Pets in your wedding

May 11, 2015

A popular addition to weddings today is to have your beloved pet in attendance at your wedding. 

 

While they can add a sweet touch to your wedding day, think about the following things to assure your family pet will become an "asset" at your wedding and not an "accident" at your wedding.

 

Before even considering the participation of your pet, does your venue allow pets? 

 

Check with your venue, synagogue, temple or church to see if they do.  Once it's established that it's a "go", check the following issues.

  • Can your pet participate and follow through with your ideas.  A laid back bloodhound vs a hyper terrier will give you very different behaviors.

  • Can your pet perform his role and what is the role of the pet?  Walk down the aisle with the bride?  Walk the couple to the reception only?  Big difference.

  • Can the pet stay focused or does he or she become distracted and become easily agitated?  Will an outdoor ceremony cause the pet to want to run and play vs staying on spot?

  • Is he socialized...people and children friendly?  Is he healthy enough (not up in years) to hang out for the many hours that are required for his attendance?

  • If all above is a yes...great!  Have your beloved dog, cat or even your potbelly pig participate.

Make sure you have the following:

  • A designated "pet attendant" that will do nothing but care for your pet during the wedding day and event itself.

  • Bring ample food and water for your pet.  Especially water in the warmer seasons. Animals can become overheated just like humans.  Don't let your dog sit in a hot car until it's "show time".

  • Bring a kennel crate and his or her toys to keep the animal safe and content.

  • Make sure their vaccinations are current.

  • Watch the animal for signs of stress in large crowds. If the animal is nipping or biting at strangers that's a sure sign he or she has had enough.

  • Do not allow the dog access to the food or the flowers at the wedding.

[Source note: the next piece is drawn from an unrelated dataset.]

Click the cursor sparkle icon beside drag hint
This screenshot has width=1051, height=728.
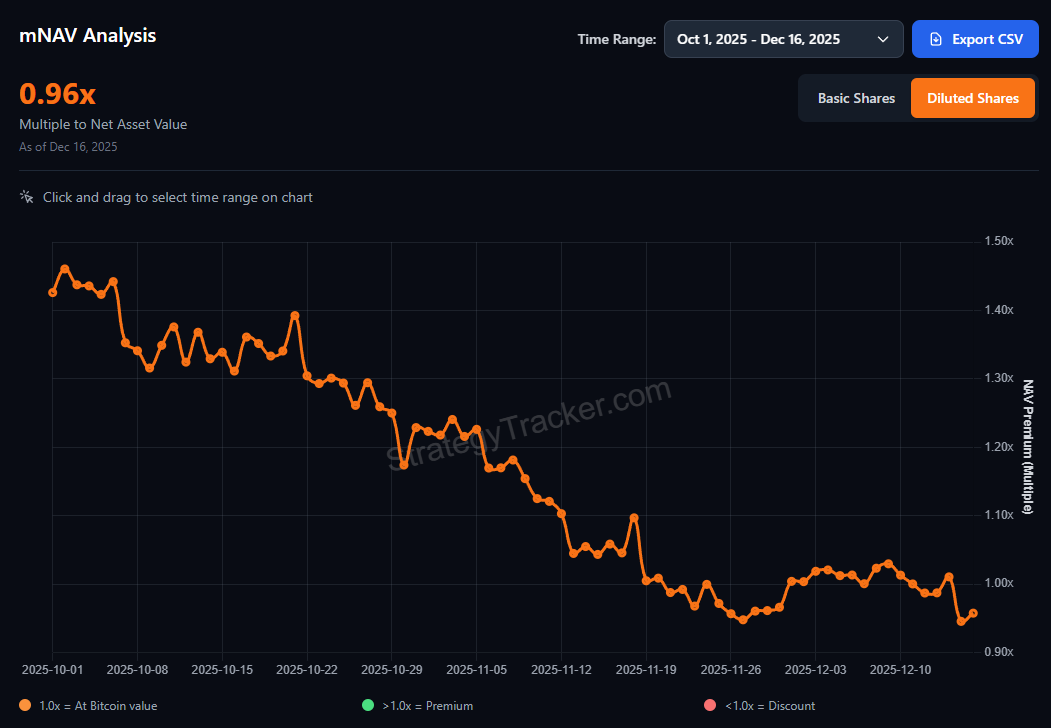coord(27,197)
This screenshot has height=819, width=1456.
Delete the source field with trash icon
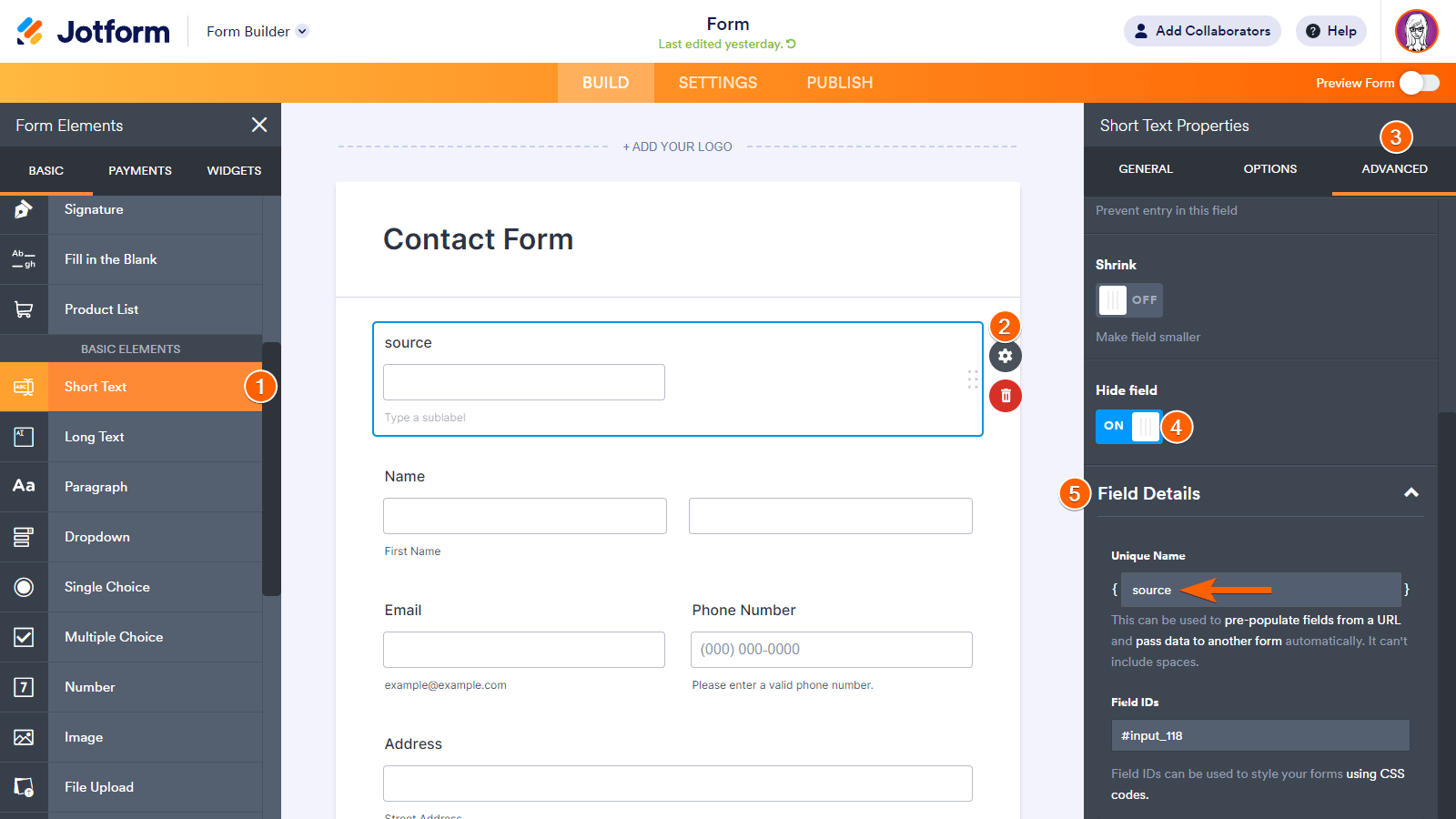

Flowers are not always pesticide free and chocolate kills dogs.  Children may not understand this an unknowingly feed your pet a bite of your cake and wreaths placed around the animals neck could be an invitation for a "munch" on it's leaves and flowers.

  • Allow the dog plenty of "breaks" if you know what I mean. There is nothing more embarrassing than "mother nature" calling your dog as your gliding gracefully down the aisle.

Lastly...don't let your dog upstage you.  I've seen weddings where the animal becomes so much of the focal point that the couple gets a lost in all the fan fair. 

 

Realize a barking dog at the wrong moment of your vows might be cute at first and get a laugh or two but it won't be so funny if it continues during the rest of the ceremony.